- Born: 1980 or 1981 (age 44–45) Houston, Texas, U.S.
- Education: School of American Ballet
- Occupations: ballet dancer; répétiteur; costume designer;
- Spouse: Sébastien Marcovici ​(m. 2012)​
- Career
- Current group: L.A. Dance Project
- Former groups: New York City Ballet
- Website: janie-taylor.com

= Janie Taylor =

American ballet dancer

Janie Taylor (born ) is an American ballet dancer, répétiteur and costume designer. She joined New York City Ballet in 1998, was promoted to principal dancer in 2005 and left in 2014. She then started designing costumes and staging works by Justin Peck and Benjamin Millepied, before performing again as a member of the L.A. Dance Project.

==Early life and training==
Taylor was born in Houston, and started ballet at age 2. She moved to New Orleans with her family when she was 12. In 1995, Taylor entered the School of American Ballet in New York, and dance lead roles at the school annual workshop during her last two years of training, before graduating in 1998. She received the Mae L. Wien Award the same year.

==Dance career==
In 1998, Taylor became an apprentice with the New York City Ballet, and was taken to the corps de ballet a month later. The following year, at age 18, she danced the principal role in George Balanchine's La Valse. She was promoted to soloist in 2001 and principal dancer in 2005. She had dance lead roles by Balanchine and Jerome Robbins, and had created roles for Benjamin Millepied and Justin Peck.

In March 2014, at age 33, Taylor and Sébastien Marcovici, her husband and a fellow principal dancer, both departed New York City Ballet following a performance of La Valse and Robbins' Afternoon of a Faun. The program was not chosen by them though the two believed it was suitable for their farewell. She had stated she decided to leave because Marcovici was retiring from performing and the two agreed that it would be best for both of them.

In 2014, after Taylor left New York City Ballet, she moved to Los Angeles as Marcovici joined Millepied's company, the L.A. Dance Project, as a ballet master. Later that year, the couple moved to Paris when Marcovici became a ballet master with the Paris Opera Ballet, at the time directed by Millepied. During the two years Taylor lived in Paris, she staged works by Peck and Millepied for ballet companies in Europe and the U.S at the choreographers' request. Taylor returned to Los Angeles after Millepied left the Paris Opera Ballet, and she joined the L.A. Dance Project as a dancer. She made her choreographic debut in 2019, in a piece titled Adagio in B Minor.

==Other ventures==
Taylor had appeared in the 2000 film Center Stage as a background dancer, and served as a motion capture dancer for Barbie of Swan Lake.

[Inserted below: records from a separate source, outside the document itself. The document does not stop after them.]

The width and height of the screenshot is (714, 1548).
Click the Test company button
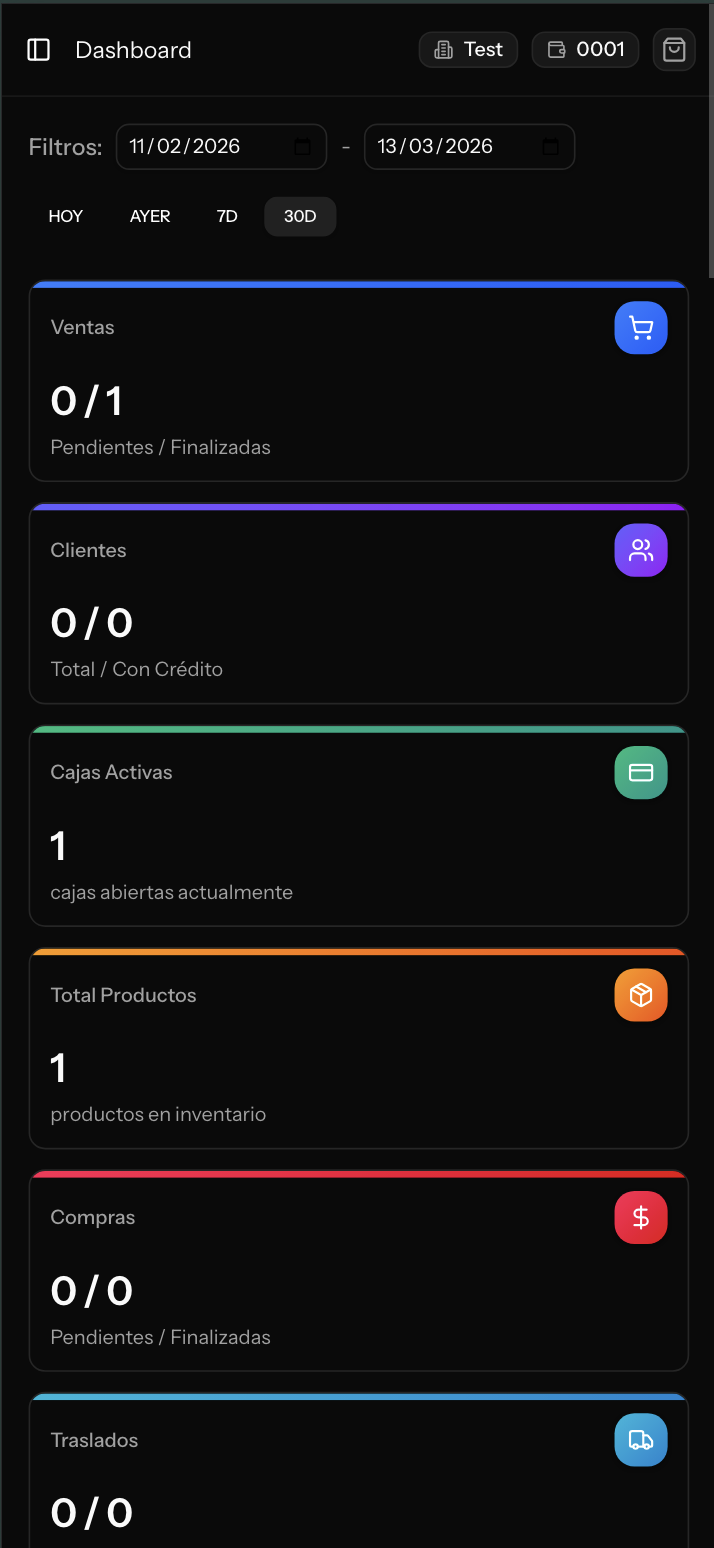click(468, 49)
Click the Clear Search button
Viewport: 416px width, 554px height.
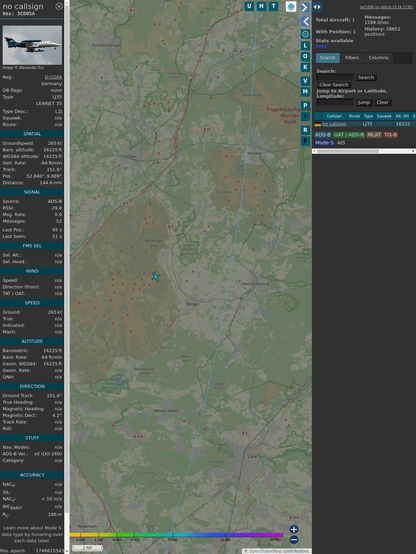[334, 85]
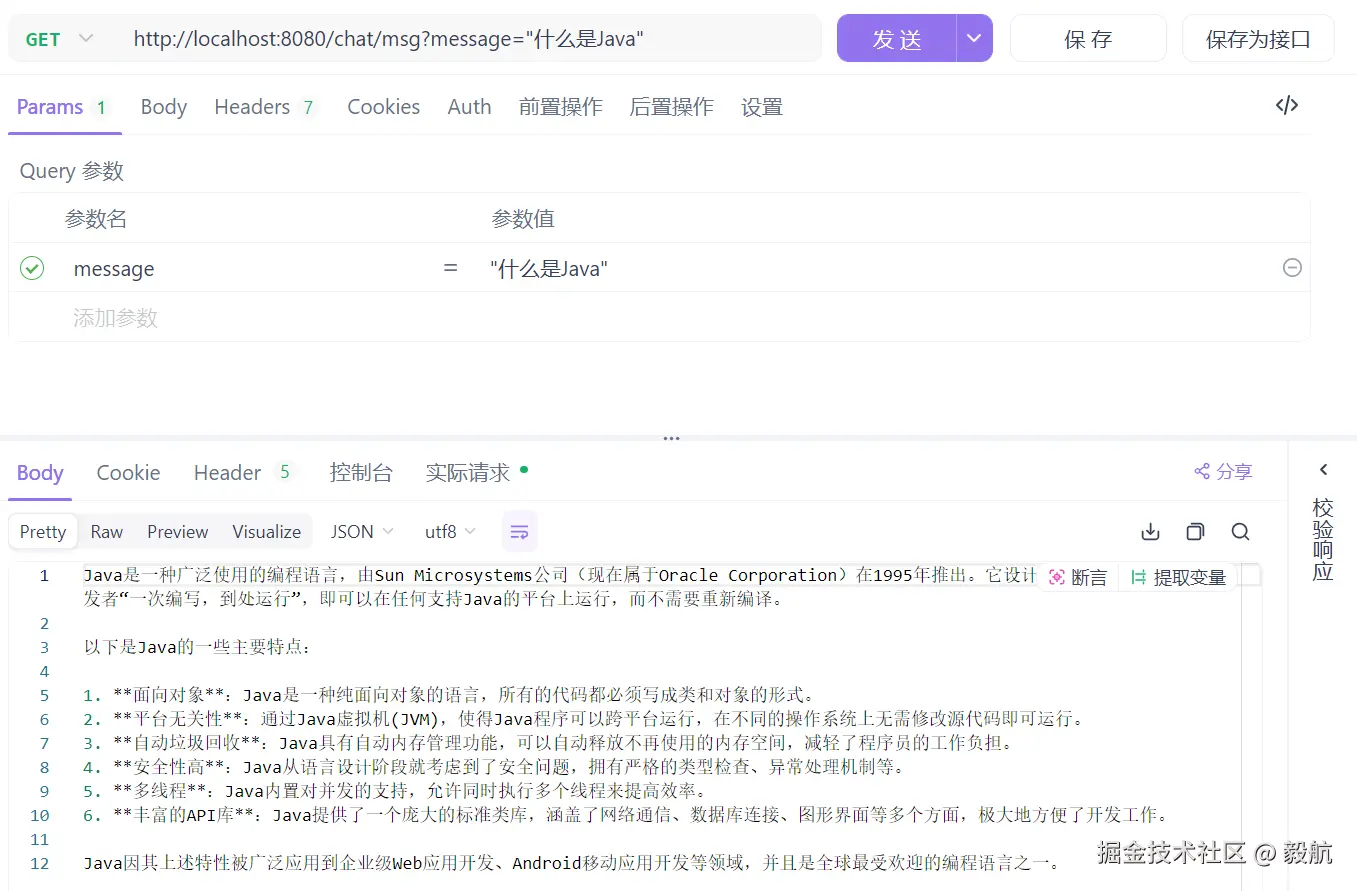This screenshot has width=1357, height=891.
Task: Open the 实际请求 tab
Action: point(469,472)
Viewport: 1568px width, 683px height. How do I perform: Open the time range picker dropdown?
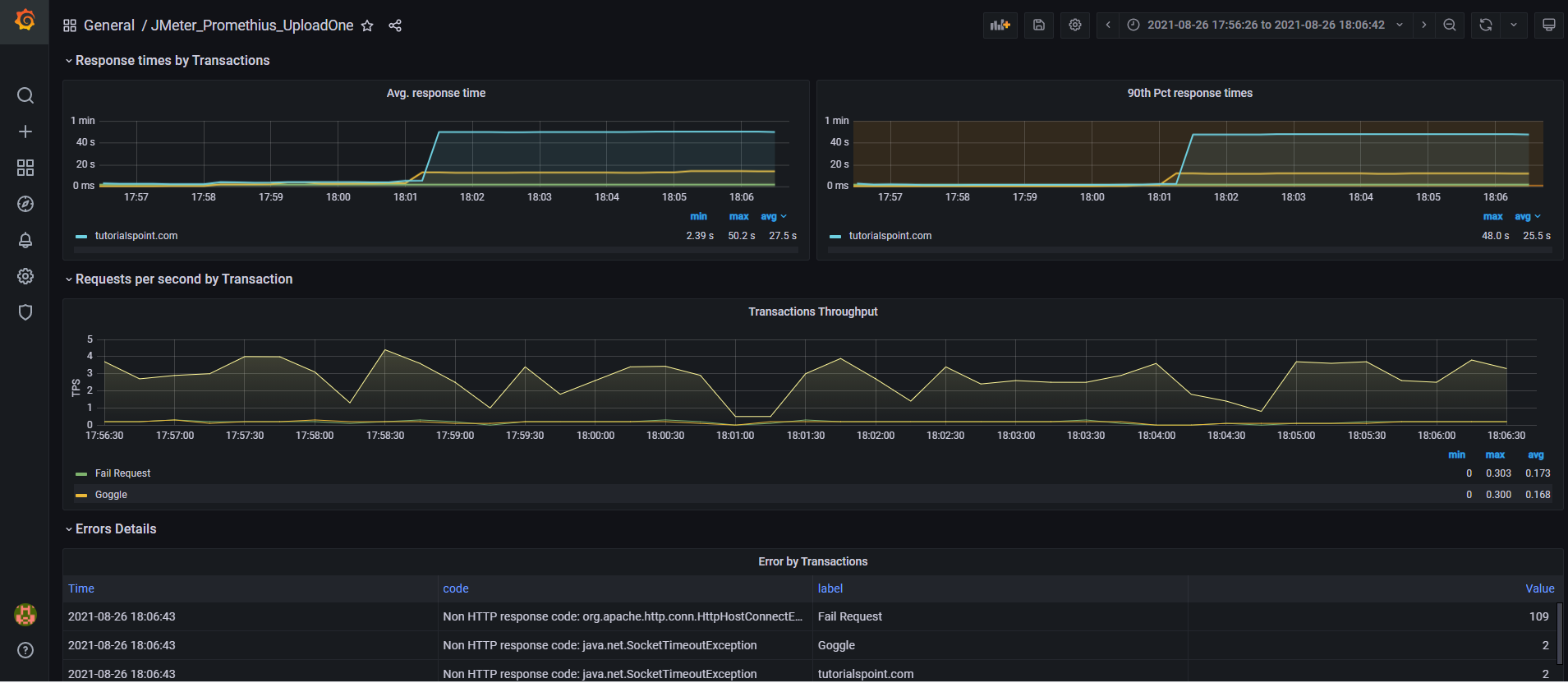tap(1265, 25)
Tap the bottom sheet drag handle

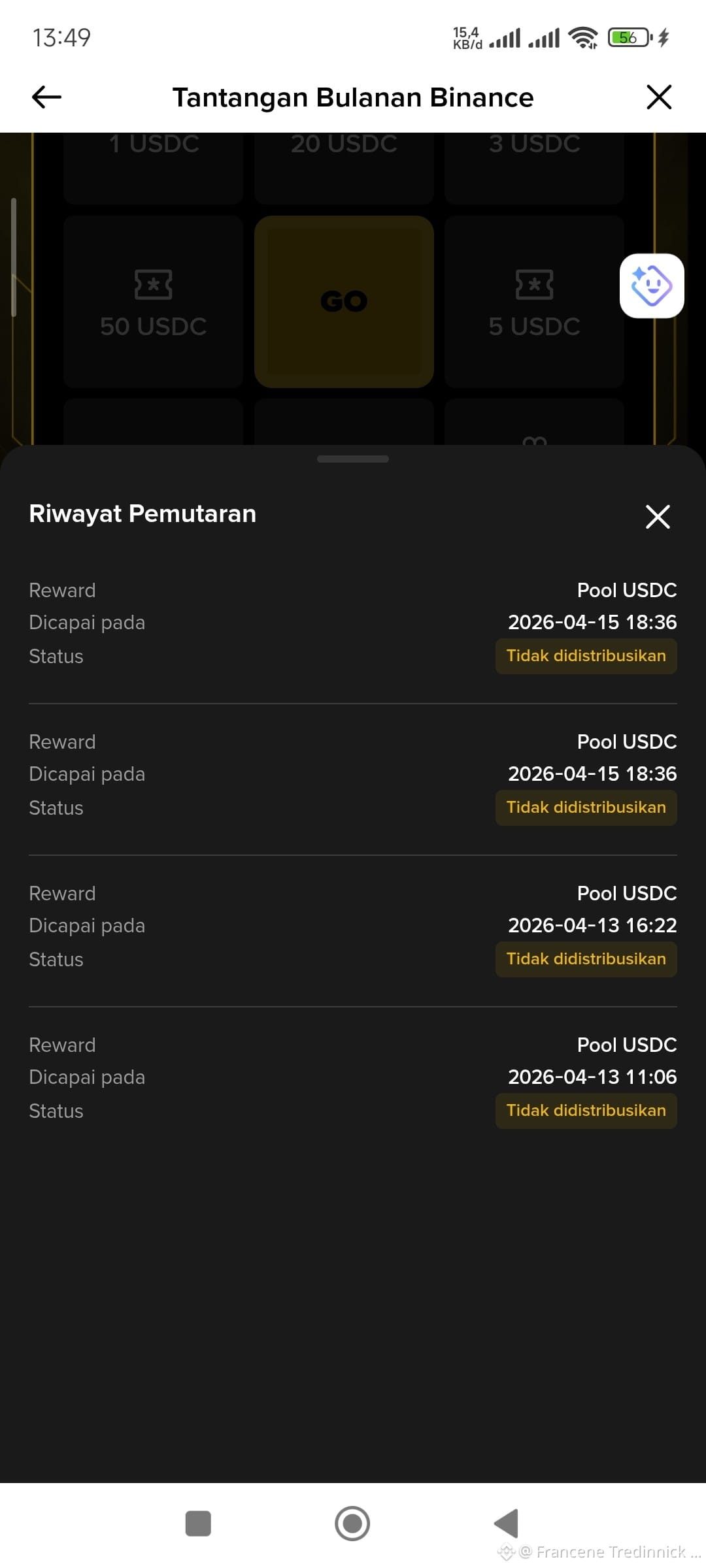point(353,459)
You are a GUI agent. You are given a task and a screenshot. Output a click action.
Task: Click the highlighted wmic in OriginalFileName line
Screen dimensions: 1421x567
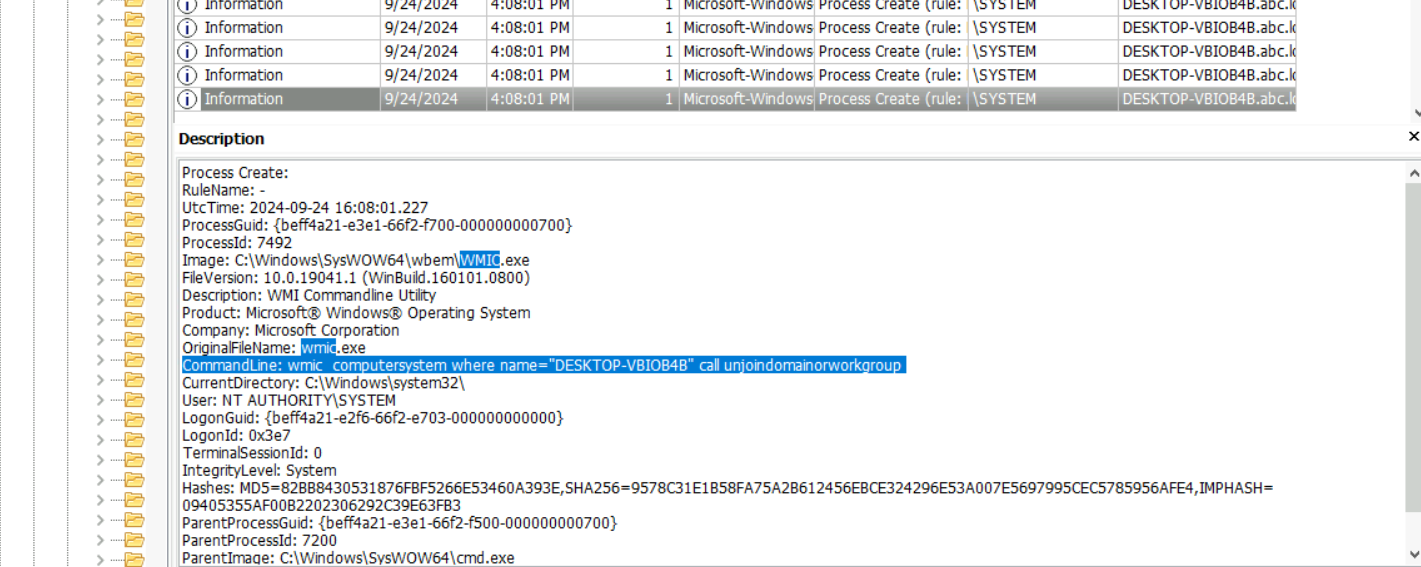(317, 348)
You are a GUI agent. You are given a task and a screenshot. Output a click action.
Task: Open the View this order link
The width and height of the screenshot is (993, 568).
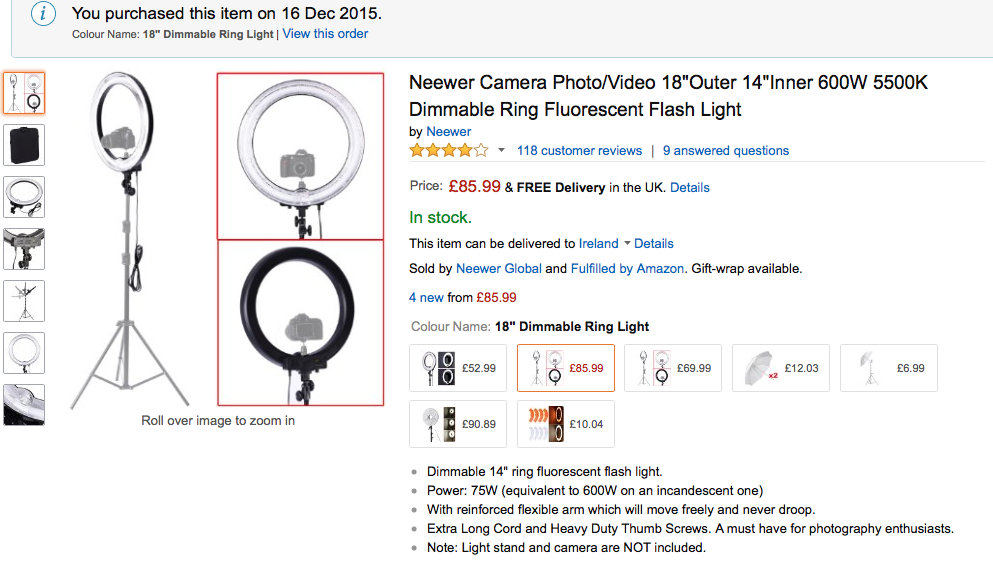325,34
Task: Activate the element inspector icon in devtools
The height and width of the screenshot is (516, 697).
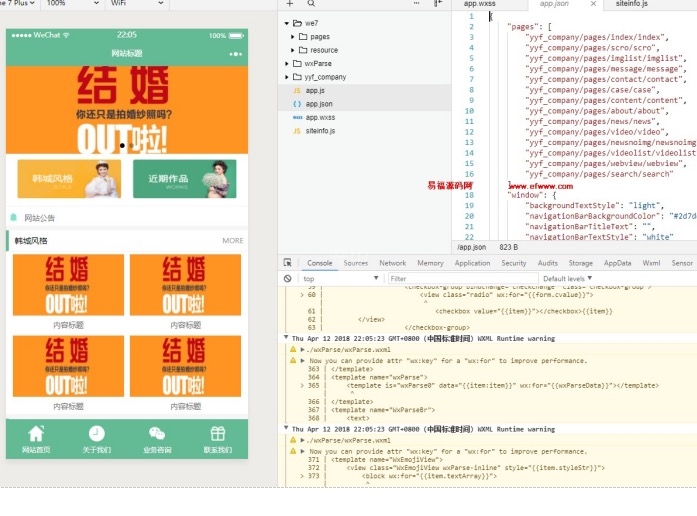Action: coord(289,263)
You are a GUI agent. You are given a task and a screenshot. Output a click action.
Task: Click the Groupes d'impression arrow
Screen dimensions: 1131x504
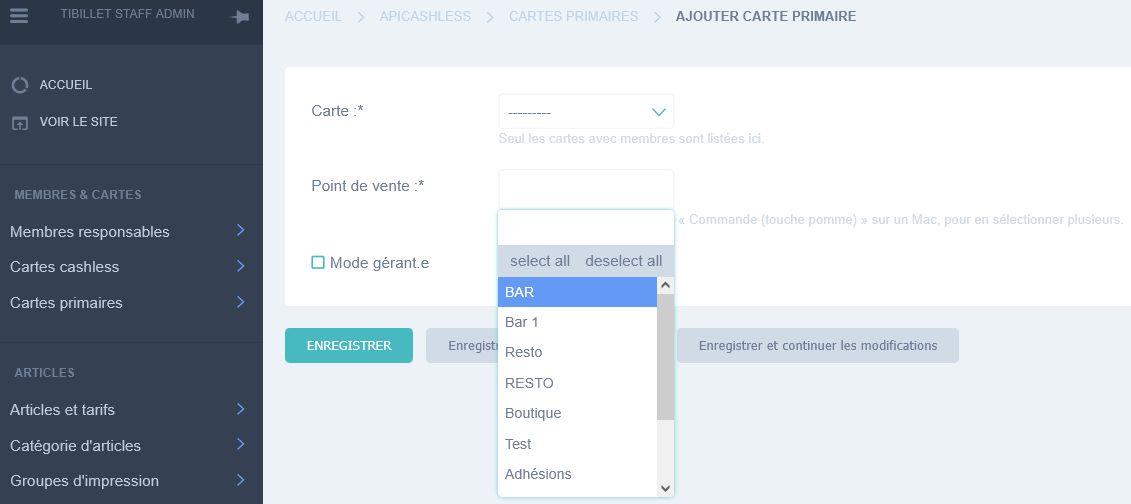(240, 480)
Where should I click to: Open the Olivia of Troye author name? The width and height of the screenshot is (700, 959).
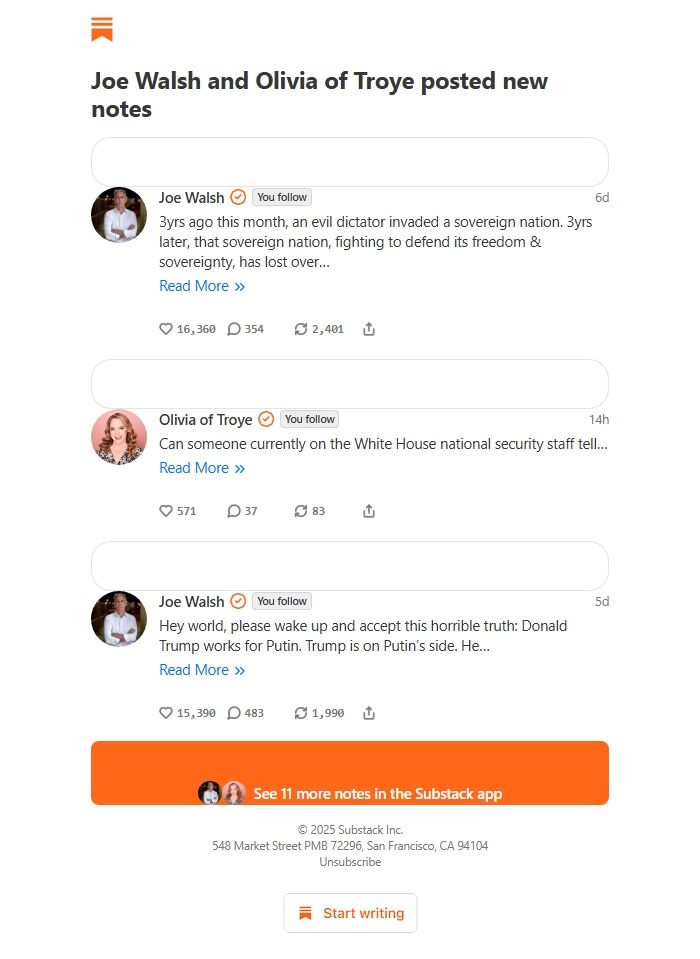205,420
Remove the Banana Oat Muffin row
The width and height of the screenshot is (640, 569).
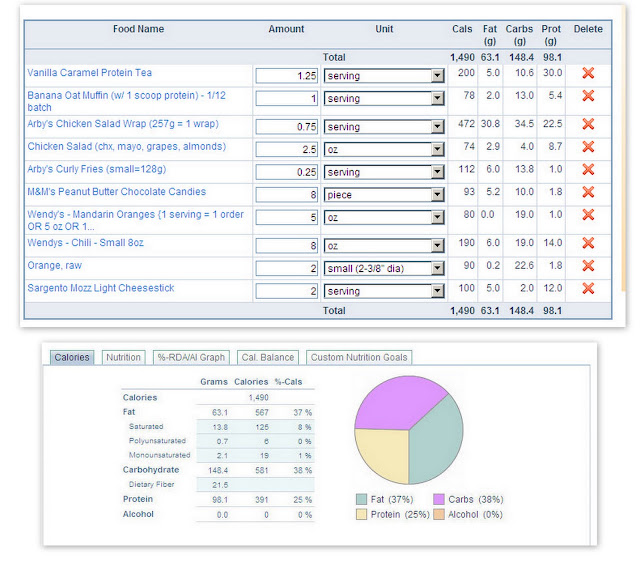coord(588,96)
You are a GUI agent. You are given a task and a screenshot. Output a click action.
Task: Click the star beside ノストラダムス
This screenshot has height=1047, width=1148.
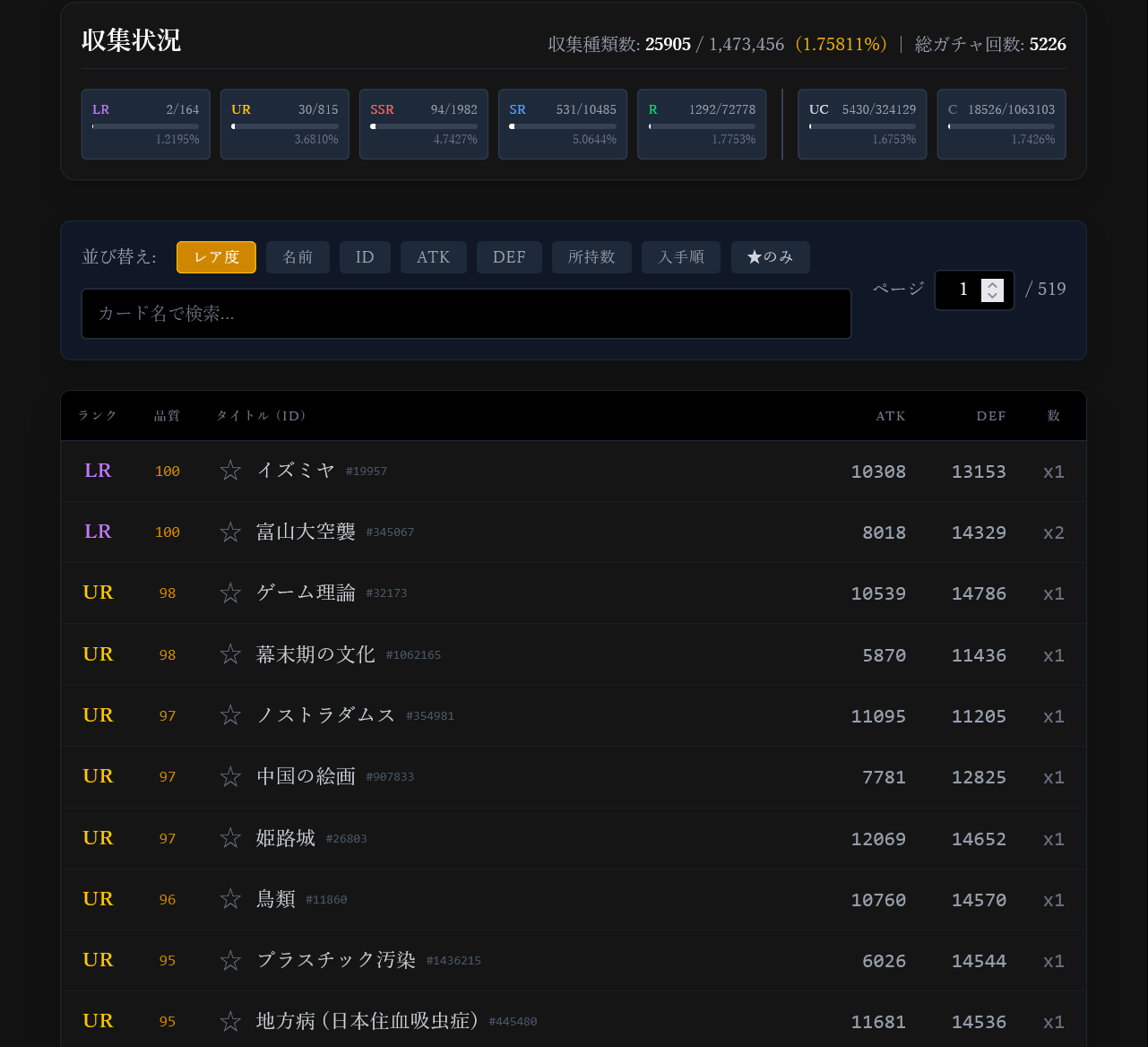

While in the New York City Ballet, she often wears leotards she made. In 2014, she designed the costumes for Peck's Everywhere We Go, which was also her first job since she announced her departure from the New York City Ballet. She later designed the costumes for Christopher Wheeldon's American Rhapsody and Joshua Beamish's Surface Properties, which are danced by New York City Ballet and the American Ballet Theatre respectively.

==Personal life==
In 2004, Taylor was diagnosed with immune thrombocytopenic purpura, a rare autoimmune disorder, and had her spleen removed the following year.

Taylor married fellow principal dancer Sébastien Marcovici in 2012.